__PROVIDED DATA__
++++++++++++++++++++
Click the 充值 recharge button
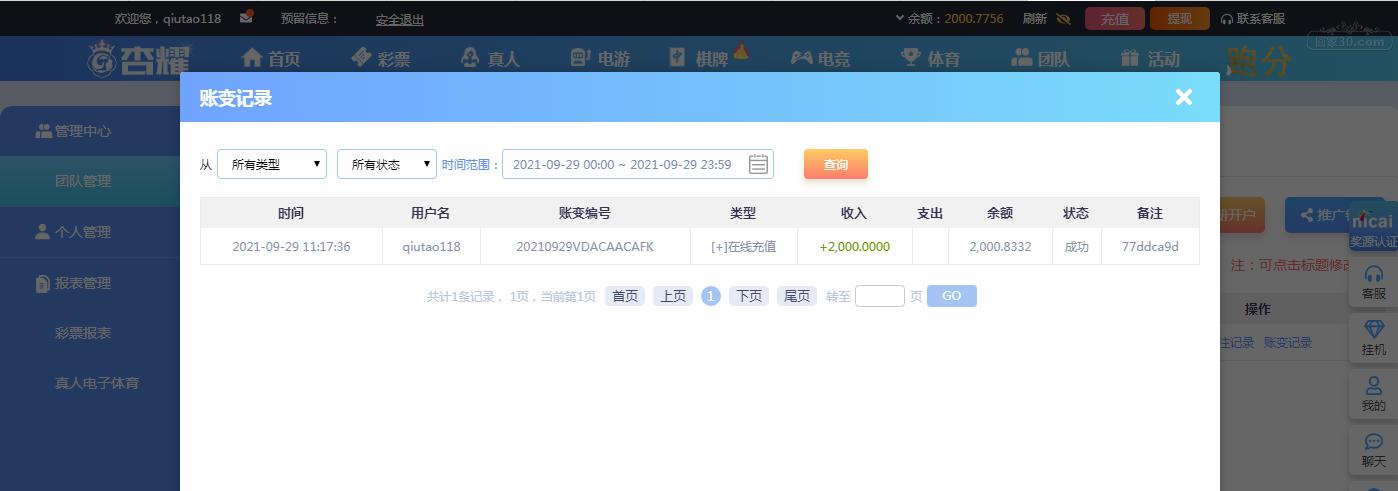The width and height of the screenshot is (1398, 491). click(x=1115, y=19)
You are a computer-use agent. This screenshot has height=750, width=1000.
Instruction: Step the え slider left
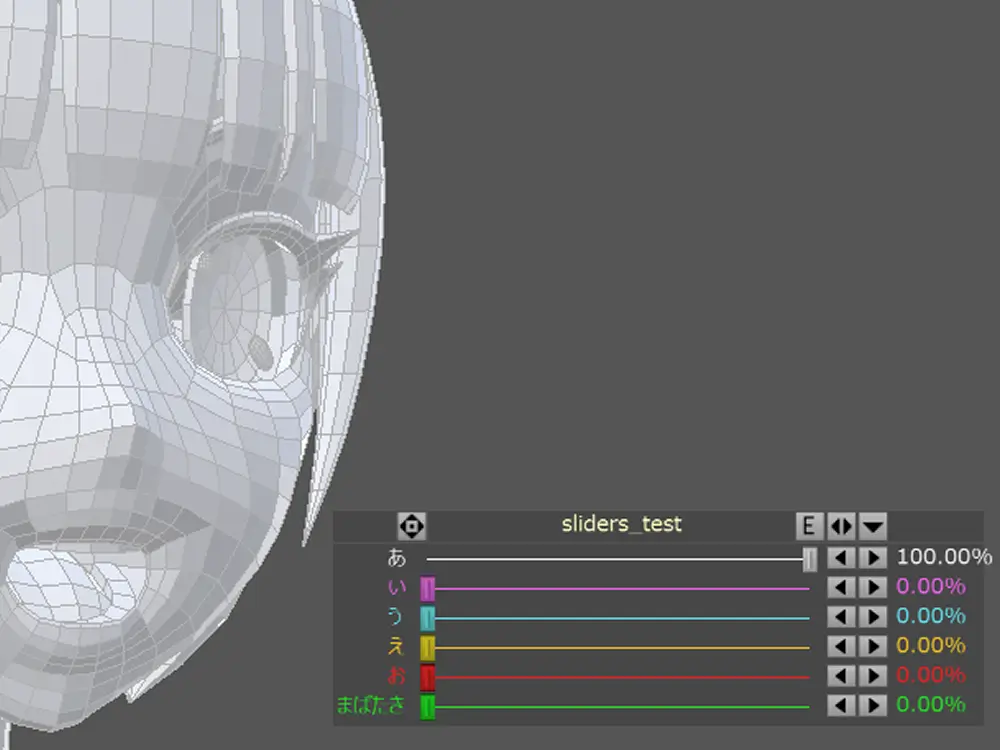coord(841,647)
++++++++++++++++++++
__ASSIGNMENT__
Transcribe each entry exactly; images stay out.

__SOLVED EXERCISE__
Click the 充值 recharge button
The width and height of the screenshot is (1398, 491). click(x=1115, y=19)
You are a computer-use agent. This screenshot has height=750, width=1000.
Instruction: Step the え slider left
coord(841,647)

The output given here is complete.